Stored data:
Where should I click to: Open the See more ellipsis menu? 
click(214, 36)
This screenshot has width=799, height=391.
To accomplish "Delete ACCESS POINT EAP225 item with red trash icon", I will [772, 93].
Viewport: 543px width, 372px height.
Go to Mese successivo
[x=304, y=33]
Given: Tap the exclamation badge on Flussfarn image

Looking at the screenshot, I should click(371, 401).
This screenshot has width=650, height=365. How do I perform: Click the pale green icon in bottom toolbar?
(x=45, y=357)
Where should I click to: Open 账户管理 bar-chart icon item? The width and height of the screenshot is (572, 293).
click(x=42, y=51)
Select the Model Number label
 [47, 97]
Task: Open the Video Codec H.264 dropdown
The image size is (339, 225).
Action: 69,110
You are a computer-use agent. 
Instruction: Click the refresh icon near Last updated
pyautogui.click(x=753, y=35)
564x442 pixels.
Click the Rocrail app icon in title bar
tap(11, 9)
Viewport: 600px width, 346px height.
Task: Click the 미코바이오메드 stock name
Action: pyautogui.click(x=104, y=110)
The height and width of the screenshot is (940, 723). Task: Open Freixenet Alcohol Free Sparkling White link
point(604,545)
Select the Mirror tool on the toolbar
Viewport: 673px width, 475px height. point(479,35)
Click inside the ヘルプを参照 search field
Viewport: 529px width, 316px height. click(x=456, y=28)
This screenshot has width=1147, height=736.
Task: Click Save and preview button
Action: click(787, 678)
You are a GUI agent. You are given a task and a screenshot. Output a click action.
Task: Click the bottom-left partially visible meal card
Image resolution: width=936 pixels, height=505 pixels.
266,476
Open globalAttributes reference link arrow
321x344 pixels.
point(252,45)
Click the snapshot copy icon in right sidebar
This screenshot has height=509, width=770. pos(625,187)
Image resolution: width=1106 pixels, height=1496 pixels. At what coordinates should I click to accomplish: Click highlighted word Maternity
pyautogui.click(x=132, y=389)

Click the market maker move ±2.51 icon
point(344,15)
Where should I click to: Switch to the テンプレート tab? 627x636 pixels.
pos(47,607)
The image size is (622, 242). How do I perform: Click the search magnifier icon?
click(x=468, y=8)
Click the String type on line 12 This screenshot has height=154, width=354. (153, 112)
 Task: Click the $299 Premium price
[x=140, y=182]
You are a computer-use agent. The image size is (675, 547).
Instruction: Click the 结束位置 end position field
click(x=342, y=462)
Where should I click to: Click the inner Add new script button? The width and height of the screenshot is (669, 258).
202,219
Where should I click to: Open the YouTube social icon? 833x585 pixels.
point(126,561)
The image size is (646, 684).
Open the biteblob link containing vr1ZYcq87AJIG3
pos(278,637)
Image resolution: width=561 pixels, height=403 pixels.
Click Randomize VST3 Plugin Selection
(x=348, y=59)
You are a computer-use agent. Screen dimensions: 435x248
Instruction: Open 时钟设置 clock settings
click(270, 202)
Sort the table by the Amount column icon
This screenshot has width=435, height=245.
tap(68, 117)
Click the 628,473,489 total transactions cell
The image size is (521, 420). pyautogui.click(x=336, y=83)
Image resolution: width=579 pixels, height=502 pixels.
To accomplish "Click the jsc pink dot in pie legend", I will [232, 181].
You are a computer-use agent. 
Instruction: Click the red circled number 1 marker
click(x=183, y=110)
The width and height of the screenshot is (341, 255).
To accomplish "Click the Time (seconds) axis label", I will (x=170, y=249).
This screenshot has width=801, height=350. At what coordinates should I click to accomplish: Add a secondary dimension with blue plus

#### What you have to do:
Please copy, exactly and with nothing else, the lines above beginning at the line that has "The image size is (339, 225)." and ending with the line that has "564x442 pixels.".

#### Written solution:
The image size is (339, 225).
Action: 69,110
You are a computer-use agent. 
Instruction: Click the refresh icon near Last updated
pyautogui.click(x=753, y=35)
564x442 pixels.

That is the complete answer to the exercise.